Rows of locating words and elements:

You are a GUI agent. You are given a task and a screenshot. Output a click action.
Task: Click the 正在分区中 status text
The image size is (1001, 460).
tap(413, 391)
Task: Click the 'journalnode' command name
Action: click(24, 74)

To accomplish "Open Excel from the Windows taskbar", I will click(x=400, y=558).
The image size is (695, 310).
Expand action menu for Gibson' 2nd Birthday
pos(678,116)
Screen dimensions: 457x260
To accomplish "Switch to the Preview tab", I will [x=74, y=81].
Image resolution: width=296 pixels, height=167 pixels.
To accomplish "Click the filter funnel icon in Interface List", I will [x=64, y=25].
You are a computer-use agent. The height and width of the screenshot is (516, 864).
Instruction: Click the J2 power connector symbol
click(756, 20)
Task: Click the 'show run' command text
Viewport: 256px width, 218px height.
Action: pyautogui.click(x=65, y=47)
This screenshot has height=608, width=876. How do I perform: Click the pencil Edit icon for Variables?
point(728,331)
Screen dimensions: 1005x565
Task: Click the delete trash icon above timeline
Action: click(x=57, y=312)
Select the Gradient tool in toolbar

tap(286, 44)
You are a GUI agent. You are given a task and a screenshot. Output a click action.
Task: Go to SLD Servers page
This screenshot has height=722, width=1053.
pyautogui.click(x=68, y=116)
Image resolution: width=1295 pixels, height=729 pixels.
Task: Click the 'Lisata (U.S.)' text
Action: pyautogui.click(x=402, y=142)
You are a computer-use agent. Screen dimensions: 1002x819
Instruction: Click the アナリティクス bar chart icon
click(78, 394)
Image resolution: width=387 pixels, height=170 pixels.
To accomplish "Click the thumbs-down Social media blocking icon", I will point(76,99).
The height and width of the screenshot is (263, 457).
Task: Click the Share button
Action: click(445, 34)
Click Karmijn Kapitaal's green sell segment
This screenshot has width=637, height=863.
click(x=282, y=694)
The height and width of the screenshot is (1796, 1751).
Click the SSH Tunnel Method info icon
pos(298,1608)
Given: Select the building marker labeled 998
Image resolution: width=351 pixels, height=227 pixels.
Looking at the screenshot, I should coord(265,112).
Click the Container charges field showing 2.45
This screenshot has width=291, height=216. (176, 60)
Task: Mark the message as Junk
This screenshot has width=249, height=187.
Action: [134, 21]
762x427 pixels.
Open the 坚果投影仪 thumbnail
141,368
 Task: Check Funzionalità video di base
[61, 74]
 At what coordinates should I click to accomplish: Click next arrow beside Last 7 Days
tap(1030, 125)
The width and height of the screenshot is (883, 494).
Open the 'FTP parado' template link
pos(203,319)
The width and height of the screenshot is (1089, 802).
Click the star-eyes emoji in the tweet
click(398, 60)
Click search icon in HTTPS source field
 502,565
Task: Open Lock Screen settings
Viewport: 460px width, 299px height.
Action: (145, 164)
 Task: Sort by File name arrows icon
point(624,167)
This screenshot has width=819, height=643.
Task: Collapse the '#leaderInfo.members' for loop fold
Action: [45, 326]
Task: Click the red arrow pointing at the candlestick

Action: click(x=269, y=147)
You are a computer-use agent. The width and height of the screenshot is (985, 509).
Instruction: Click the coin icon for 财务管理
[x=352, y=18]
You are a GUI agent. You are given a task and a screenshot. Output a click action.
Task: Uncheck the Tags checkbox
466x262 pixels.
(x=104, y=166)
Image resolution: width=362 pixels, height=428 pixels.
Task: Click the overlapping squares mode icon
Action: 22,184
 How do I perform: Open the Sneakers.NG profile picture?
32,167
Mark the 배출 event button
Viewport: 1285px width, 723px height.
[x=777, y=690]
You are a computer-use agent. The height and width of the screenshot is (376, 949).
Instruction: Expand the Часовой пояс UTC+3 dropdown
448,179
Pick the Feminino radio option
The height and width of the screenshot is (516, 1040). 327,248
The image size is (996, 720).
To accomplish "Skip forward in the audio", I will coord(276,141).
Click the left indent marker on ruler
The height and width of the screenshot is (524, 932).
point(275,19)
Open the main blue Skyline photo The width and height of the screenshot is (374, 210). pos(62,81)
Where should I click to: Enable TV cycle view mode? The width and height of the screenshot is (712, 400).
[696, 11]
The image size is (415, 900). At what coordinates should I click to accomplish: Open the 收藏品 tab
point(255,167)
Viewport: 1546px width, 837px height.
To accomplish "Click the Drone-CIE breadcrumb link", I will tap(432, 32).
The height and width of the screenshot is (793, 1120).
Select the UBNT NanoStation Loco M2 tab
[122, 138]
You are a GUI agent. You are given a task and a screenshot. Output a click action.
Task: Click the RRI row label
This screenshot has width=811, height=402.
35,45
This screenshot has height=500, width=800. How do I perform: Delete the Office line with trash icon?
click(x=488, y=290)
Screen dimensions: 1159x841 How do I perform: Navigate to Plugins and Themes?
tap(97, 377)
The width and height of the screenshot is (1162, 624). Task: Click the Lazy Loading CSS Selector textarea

■ What is required:
Copy every row above word for word.

■ Solution for this problem:
You are a GUI agent. You are given a task and a screenshot. Output a click action.
Task: Click the 正在分区中 status text
The image size is (1001, 460).
tap(413, 391)
Task: Click the 'journalnode' command name
Action: click(24, 74)

To accomplish "Open Excel from the Windows taskbar", I will click(x=400, y=558).
The image size is (695, 310).
Expand action menu for Gibson' 2nd Birthday
pos(678,116)
Screen dimensions: 457x260
To accomplish "Switch to the Preview tab", I will [x=74, y=81].
Image resolution: width=296 pixels, height=167 pixels.
To accomplish "Click the filter funnel icon in Interface List", I will [x=64, y=25].
You are a computer-use agent. The height and width of the screenshot is (516, 864).
Instruction: Click the J2 power connector symbol
click(756, 20)
Task: Click the 'show run' command text
Viewport: 256px width, 218px height.
Action: pyautogui.click(x=65, y=47)
This screenshot has height=608, width=876. How do I perform: Click the pencil Edit icon for Variables?
point(728,331)
Screen dimensions: 1005x565
Task: Click the delete trash icon above timeline
Action: click(x=57, y=312)
Select the Gradient tool in toolbar

tap(286, 44)
You are a GUI agent. You are given a task and a screenshot. Output a click action.
Task: Go to SLD Servers page
This screenshot has height=722, width=1053.
pyautogui.click(x=68, y=116)
Image resolution: width=1295 pixels, height=729 pixels.
Task: Click the 'Lisata (U.S.)' text
Action: pyautogui.click(x=402, y=142)
You are a computer-use agent. Screen dimensions: 1002x819
Instruction: Click the アナリティクス bar chart icon
click(78, 394)
Image resolution: width=387 pixels, height=170 pixels.
To accomplish "Click the thumbs-down Social media blocking icon", I will point(76,99).
The height and width of the screenshot is (263, 457).
Task: Click the Share button
Action: click(445, 34)
Click Karmijn Kapitaal's green sell segment
This screenshot has width=637, height=863.
click(x=282, y=694)
The height and width of the screenshot is (1796, 1751).
Click the SSH Tunnel Method info icon
pos(298,1608)
Given: Select the building marker labeled 998
Image resolution: width=351 pixels, height=227 pixels.
Looking at the screenshot, I should coord(265,112).
Click the Container charges field showing 2.45
This screenshot has width=291, height=216. (176, 60)
Task: Mark the message as Junk
This screenshot has width=249, height=187.
Action: [134, 21]
762x427 pixels.
Open the 坚果投影仪 thumbnail
141,368
 Task: Check Funzionalità video di base
[61, 74]
 At what coordinates should I click to accomplish: Click next arrow beside Last 7 Days
tap(1030, 125)
The width and height of the screenshot is (883, 494).
Open the 'FTP parado' template link
pos(203,319)
The width and height of the screenshot is (1089, 802).
Click the star-eyes emoji in the tweet
click(398, 60)
Click search icon in HTTPS source field
 502,565
Task: Open Lock Screen settings
Viewport: 460px width, 299px height.
Action: (145, 164)
 Task: Sort by File name arrows icon
point(624,167)
This screenshot has width=819, height=643.
Task: Collapse the '#leaderInfo.members' for loop fold
Action: [45, 326]
Task: Click the red arrow pointing at the candlestick

Action: click(x=269, y=147)
You are a computer-use agent. The width and height of the screenshot is (985, 509).
Instruction: Click the coin icon for 财务管理
[x=352, y=18]
You are a GUI agent. You are given a task and a screenshot. Output a click action.
Task: Uncheck the Tags checkbox
466x262 pixels.
(x=104, y=166)
Image resolution: width=362 pixels, height=428 pixels.
Task: Click the overlapping squares mode icon
Action: 22,184
 How do I perform: Open the Sneakers.NG profile picture?
32,167
Mark the 배출 event button
Viewport: 1285px width, 723px height.
[x=777, y=690]
You are a computer-use agent. The height and width of the screenshot is (376, 949).
Instruction: Expand the Часовой пояс UTC+3 dropdown
448,179
Pick the Feminino radio option
The height and width of the screenshot is (516, 1040). 327,248
The image size is (996, 720).
To accomplish "Skip forward in the audio", I will coord(276,141).
Click the left indent marker on ruler
The height and width of the screenshot is (524, 932).
point(275,19)
Open the main blue Skyline photo The width and height of the screenshot is (374, 210). pos(62,81)
Where should I click to: Enable TV cycle view mode? The width and height of the screenshot is (712, 400).
[696, 11]
The image size is (415, 900). At what coordinates should I click to accomplish: Open the 收藏品 tab
point(255,167)
Viewport: 1546px width, 837px height.
To accomplish "Click the Drone-CIE breadcrumb link", I will tap(432, 32).
The height and width of the screenshot is (793, 1120).
Select the UBNT NanoStation Loco M2 tab
[122, 138]
You are a GUI agent. You are given a task and a screenshot. Output a click action.
Task: Click the RRI row label
This screenshot has width=811, height=402.
35,45
This screenshot has height=500, width=800. How do I perform: Delete the Office line with trash icon?
click(x=488, y=290)
Screen dimensions: 1159x841 How do I perform: Navigate to Plugins and Themes?
tap(97, 377)
The width and height of the screenshot is (1162, 624). Task: Click the Lazy Loading CSS Selector textarea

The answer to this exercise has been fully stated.